# Problem description:
"height" is the word to look for; copy each line of the listing where it occurs.

# Records for this exercise:
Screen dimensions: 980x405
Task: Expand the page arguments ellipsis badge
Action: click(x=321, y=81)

* * *

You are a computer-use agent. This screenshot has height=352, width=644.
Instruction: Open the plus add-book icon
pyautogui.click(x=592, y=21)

* * *

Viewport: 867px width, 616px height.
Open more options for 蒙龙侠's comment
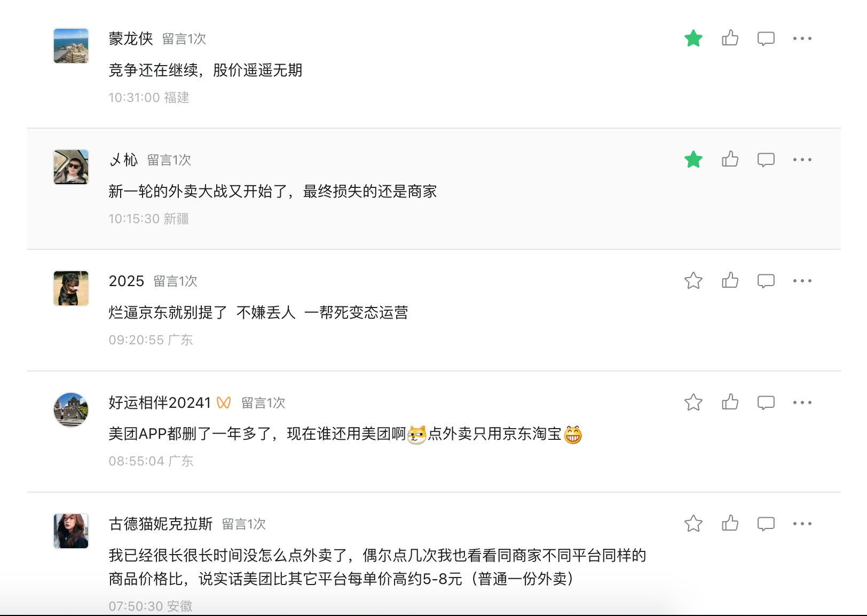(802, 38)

# Answer to this task:
You are a computer-use agent. This screenshot has height=352, width=644.
Viewport: 867px width, 616px height.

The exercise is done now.